Taylor Avery // Nevada Sagebrush
‘Campus Hunger’ panel gives presentation on food insecurity found at college campuses on Thursday, April 18. Around 22 percent of UNR students self-reported with a form of food insecurity.

LeadMN President Frankie Becerra and Vice President Oballa Oballa joined students and University of Nevada, Reno, officials in a discussion about hunger on campus during the ‘A Conversation on Campus Hunger’ event on April 18.

The event was hosted by previous ASUN President Hannah Jackson.

Panelists Becerra and Oballa were joined by ASUN’s previous Director of Legislative Affairs  Katie Worrall, Karissa Mendaros, Student Director of Pack Provisions, and former ASUN senator Blane Merkley.

“Our recent civic engagement survey showed that 22% of our students self-reported some form of food insecurity,” said Jackson.

The panelists discussed the improvement of university institutions.

Mendaros said institutions on campus could be improved through “stronger connections between resources.”

“I think to show that a university is really invested in food insecurity on their campus is for university institutions to have a university garden that helps to supplement,” said Merkley.

The university food pantry Pack Provisions was also discussed.

“At Pack Provisions, one of the biggest things we also like to address is waste on campus,” said Mendaros. “One of the things that we do, our partnership with food and dining, is that we go to the food places that you see around campus…Our volunteers pick out all those foods that are supposed to be thrown out that week and we get them…Instead of all that being thrown out, we redistribute them to students.”

Worrall shared her concerns about Pack Provisions’ location.

“One thing that I’ve heard from students and staff about Pack Provisions specifically is not about the operations but more about the placement of it and it being in the middle of ASUN,” said Worrall. “A lot of times it’s intimidating or embarrassing to walk by a group of people.”

Many solutions were shared by the panelists and attendees of the event.

“When you’re talking about food security and addressing this, I don’t think, for the very large majority of the population, especially student populations, no one is going to say no to supporting this issue,” said Becerra. “So how do you make it very easy for them to support the issue?”

Attendees also raised concerns about mandatory student fees.

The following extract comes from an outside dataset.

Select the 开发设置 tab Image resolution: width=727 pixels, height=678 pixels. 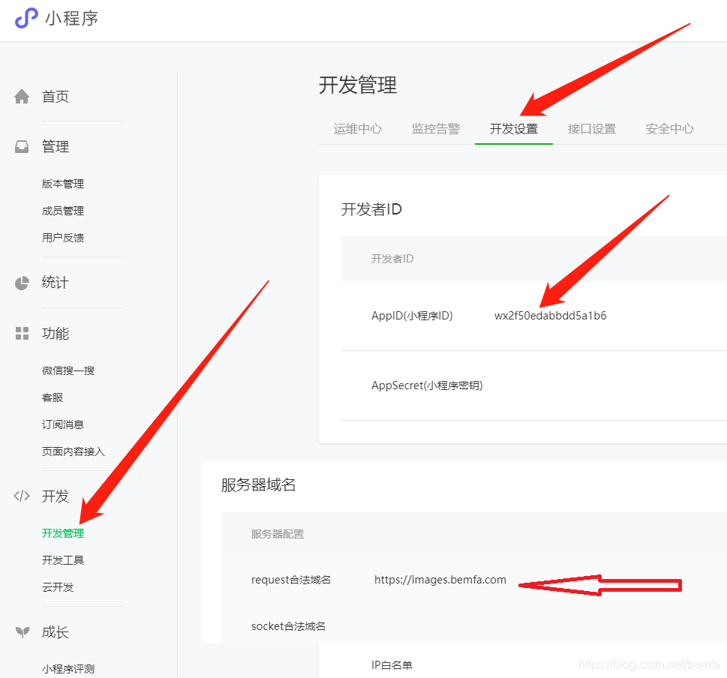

“I don’t know the feasibility of this, but finding a way for students to opt out of student fees, certain student fees, such as the fitness center,” said Merkley. “If you’re working 20 plus hours a week and you’re a full-time student, you’re probably not going to access the fitness center anyways and that’s $45 you don’t have anymore.”

Some students echoed this idea.

“Yes, the fees are there to help benefit all students,” said Andres Ingram, a student at the university. “We would like to encourage students to use these resources, however, there are certain situations and circumstances in place where students can’t access those resources there meant to benefit the student. But if they can’t actually use it, is it fair to still charge them that service fee if they’re not able to access them due to their circumstances?”

Other ideas were shared, such as food baskets with instructions on how to prepare the food, a system where students can more easily share their needs and concerns, a meal swipe sharing app, and the possibility of working with the City of Reno to get a grocery store built close to the university.